Emergency and disaster management briefing for January 11, 2021: Naval divers have found aircraft debris and human body parts from the crash of Flight SJ182 in Indonesia; Central Texas received up to six inches of snow on Sunday; new information allegedly points to the Russian FSB in the SolarWinds hack; ensuring the well-being of people with disabilities is critical during disaster response; 20 people, include 12 children, were rescued after their sailboats capsized off Santa Cruz Harbor; vog is forecast as trade winds return amid the ongoing eruption of the Kilauea Volcano; an earthen dam in Berea, Ohio, is undergoing emergency repairs to prevent its possible failure; and record high temperatures forecast for Southern California increase fire weather concerns.
1) Four minutes after takeoff out of Pontianak, West Kalimantan, Indonesia, Flight SJ182 disappeared off radar. The Sriwijara Air flight, operated by a Boeing 737-500, departed Soekarno-Hatta International Airport on Saturday and was carrying 62 souls on board when it crashed into the Java Sea. Naval search teams have located debris, along with human body parts, that are suspected to be from the downed aircraft.
2) Central Texas received several inches of snow Sunday afternoon, which knocked out power to thousands of customers across the region. The National Weather Service (NWS) issued a winter storm warning through midnight on Sunday, for at least six counties, noting that up to six inches of snow could fall in the region. The unusual snowfall prompted school closures on Monday, although warming temperatures beginning on Monday are likely to melt the snow quickly.
3) New information regarding the SolarWinds hack suggests that the malware used may be tied to a hacking group known as “Turla.” According to Kaspersky — a Moscow-based cybersecurity firm — the backdoor used by the hackers was likely done on behalf of Russia’s Federal Security Service (FSB).
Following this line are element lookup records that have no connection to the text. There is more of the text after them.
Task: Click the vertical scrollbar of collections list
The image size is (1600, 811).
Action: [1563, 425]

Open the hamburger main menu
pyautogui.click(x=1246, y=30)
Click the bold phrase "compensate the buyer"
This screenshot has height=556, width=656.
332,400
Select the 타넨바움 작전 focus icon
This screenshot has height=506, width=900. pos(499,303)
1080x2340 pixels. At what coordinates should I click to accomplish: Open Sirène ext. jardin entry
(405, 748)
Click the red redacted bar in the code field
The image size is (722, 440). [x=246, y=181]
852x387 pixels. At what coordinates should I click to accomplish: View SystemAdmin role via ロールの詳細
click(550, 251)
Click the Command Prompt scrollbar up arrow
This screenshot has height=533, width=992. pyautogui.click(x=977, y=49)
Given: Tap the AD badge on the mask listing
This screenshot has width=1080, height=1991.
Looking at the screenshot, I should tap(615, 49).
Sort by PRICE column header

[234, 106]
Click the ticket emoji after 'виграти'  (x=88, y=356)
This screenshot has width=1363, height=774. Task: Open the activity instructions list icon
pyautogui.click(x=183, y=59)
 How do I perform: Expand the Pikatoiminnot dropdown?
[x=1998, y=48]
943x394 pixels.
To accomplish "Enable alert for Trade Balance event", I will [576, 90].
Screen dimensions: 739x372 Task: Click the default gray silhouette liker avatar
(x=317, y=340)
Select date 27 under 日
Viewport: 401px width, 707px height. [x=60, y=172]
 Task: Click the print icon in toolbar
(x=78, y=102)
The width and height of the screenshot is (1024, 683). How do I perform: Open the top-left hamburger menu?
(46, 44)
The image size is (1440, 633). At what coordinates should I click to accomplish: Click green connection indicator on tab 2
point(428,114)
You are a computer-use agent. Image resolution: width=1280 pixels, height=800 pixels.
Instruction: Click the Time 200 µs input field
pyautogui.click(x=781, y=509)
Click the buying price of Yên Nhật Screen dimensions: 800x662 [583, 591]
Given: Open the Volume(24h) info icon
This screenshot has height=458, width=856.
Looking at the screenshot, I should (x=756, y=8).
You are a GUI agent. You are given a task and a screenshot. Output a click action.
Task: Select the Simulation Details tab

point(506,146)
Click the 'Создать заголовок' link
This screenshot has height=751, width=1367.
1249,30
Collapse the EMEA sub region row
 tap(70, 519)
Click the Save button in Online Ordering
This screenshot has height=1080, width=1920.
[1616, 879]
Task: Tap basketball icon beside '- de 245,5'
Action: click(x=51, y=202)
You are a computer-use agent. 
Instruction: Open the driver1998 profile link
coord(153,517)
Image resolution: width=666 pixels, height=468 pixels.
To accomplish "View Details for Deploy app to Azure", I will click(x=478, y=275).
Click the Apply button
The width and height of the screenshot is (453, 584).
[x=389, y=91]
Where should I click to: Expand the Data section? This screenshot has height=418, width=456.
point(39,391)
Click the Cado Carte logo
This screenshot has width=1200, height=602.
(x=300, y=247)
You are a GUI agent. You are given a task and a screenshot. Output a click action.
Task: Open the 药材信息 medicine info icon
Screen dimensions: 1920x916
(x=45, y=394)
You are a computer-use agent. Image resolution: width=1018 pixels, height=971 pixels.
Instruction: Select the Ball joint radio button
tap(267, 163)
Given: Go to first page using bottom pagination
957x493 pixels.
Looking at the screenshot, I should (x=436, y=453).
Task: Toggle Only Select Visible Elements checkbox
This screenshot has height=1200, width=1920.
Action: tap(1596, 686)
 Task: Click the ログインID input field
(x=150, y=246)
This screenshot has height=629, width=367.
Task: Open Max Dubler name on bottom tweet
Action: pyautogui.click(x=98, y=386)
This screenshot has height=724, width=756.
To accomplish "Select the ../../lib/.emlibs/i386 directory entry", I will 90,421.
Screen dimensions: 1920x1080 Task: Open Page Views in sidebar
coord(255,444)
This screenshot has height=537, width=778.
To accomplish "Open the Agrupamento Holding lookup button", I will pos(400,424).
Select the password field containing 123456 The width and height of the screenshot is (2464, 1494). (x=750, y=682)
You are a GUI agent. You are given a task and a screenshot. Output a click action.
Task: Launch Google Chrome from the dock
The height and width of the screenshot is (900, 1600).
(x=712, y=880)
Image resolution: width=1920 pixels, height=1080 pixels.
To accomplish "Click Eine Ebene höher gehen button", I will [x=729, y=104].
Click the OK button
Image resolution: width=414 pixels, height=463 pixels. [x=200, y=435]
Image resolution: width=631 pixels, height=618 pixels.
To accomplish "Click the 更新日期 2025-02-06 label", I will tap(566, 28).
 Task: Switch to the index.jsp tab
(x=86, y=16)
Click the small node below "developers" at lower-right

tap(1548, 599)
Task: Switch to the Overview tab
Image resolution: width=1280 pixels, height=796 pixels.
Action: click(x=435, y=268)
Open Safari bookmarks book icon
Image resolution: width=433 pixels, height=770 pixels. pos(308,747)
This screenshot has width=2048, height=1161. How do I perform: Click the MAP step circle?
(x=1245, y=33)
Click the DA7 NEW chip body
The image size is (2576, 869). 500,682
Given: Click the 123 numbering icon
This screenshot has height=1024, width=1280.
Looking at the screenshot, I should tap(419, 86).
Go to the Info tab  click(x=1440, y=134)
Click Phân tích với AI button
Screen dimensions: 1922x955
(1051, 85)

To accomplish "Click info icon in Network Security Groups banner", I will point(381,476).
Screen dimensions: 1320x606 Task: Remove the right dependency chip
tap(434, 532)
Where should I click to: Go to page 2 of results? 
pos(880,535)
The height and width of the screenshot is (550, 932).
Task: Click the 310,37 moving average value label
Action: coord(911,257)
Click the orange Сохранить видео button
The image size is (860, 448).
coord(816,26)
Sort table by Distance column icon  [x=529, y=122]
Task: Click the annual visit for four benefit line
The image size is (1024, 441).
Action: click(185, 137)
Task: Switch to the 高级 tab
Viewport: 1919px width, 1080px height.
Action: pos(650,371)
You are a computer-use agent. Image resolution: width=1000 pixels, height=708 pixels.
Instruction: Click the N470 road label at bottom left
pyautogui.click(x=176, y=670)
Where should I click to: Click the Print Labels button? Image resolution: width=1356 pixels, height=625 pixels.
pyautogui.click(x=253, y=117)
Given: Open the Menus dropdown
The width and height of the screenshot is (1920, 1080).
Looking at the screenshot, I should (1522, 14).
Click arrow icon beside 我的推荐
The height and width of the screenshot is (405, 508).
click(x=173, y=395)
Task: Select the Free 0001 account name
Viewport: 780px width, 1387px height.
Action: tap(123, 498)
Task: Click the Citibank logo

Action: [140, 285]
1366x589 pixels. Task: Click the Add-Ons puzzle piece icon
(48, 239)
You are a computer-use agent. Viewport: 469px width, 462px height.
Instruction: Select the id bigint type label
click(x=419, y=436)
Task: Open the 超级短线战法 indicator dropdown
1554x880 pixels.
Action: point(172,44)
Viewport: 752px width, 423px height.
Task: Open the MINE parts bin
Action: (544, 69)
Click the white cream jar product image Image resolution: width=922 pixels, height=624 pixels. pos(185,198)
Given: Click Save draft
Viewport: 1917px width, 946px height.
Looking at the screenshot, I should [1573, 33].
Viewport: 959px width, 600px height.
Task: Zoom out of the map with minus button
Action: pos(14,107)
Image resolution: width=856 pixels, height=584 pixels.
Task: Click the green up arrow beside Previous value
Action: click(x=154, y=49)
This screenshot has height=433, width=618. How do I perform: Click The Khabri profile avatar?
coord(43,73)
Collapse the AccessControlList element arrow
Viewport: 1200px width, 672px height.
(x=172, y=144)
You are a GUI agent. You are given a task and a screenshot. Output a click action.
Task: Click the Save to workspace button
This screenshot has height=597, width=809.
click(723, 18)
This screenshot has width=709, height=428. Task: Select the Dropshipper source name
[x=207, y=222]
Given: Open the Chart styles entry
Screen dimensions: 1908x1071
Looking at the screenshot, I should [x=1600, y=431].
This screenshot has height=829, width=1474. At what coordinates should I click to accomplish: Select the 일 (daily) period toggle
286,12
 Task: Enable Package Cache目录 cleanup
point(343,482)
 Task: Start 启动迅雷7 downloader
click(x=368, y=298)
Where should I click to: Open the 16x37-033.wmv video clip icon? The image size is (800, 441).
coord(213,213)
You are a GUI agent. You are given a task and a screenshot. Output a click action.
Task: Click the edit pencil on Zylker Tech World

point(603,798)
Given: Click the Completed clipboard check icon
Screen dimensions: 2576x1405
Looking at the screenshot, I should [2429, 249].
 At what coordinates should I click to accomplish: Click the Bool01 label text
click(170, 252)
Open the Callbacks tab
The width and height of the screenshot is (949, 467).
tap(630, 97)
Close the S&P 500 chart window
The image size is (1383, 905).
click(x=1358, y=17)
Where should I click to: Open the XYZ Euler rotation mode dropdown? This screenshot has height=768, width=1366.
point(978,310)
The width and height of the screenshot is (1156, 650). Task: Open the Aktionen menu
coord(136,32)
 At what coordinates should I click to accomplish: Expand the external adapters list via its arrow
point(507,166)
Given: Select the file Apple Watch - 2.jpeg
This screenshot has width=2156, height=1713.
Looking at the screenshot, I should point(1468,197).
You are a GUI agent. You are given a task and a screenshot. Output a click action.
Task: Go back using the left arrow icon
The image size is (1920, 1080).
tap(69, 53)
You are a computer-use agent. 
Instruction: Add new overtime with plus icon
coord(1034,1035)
Estonian authories pointed out the connection, and Kaspersky noted that three characteristics of a hacking tool, “Kazuar,” appear to have been present in the SolarWinds hack.
4) When disasters strike, those with disabilities may face life-threatening circumstances, such as a loss of power for life-sustaining medical equipment. Ensuring their well-being is critical during response efforts, and research shows that they are disproportionately affected by a disaster. It is imperative to ensure planning efforts include listening to the needs of those with disabilities, and also to bring community, health, and support workers to disaster planning tables, as they have a wealth of information on how to best support those with disabilities.
5) Multiple sailboats capsized outside the Santa Cruz Harbor on Sunday afternoon amid dangerous and rough surf. The incident occurred when four boats were struck by a large wave, tossing 20 people — including 12 children — into the ocean. Rescue crews and surfers were able to quickly rescue everyone from the dangerous waters, and no injuries or deaths were reported.
6) Increased vog from the Kilauea Volcano is expected over West Hawaii areas due to trade winds that have returned to the region. According to the Vog Measurement and Prediction Project at the University of Hawaii at Manoa, the vog will affect North and South Kona districts, along with Ka’u. SO2 (sulphur dioxide) emissions also remain elevated, and lava activity is ongoing, but confined within the Haleamaumau crater.
7) An earthen dam in Berea, Ohio, is undergoing emergency repairs to prevent its possible failure. The Coe Lake dam has been eroding slowly over time, and a 100-foot section recently opened up, allowing water to flow back and forth between Baldwin Creek and Coe Lake. The back-and-forth flow has increased the erosion, which has reduced the lake by nearly 14 inches or about 10 million gallons. The reservoir is the backup water supply for the city, and the emergency repairs will be followed up by a more extensive repair at a later date.
8)Record high temperatures are set to move into Southern California later in the week, increasing the fire danger risk. Mild Santa Ana winds moved into the area on Sunday and were expected to last into Tuesday, slightly elevating the fire risk. Offshore winds are predicted through the end of the week with the temperature increase, which is likely to elevate fire concerns throughout the region once again.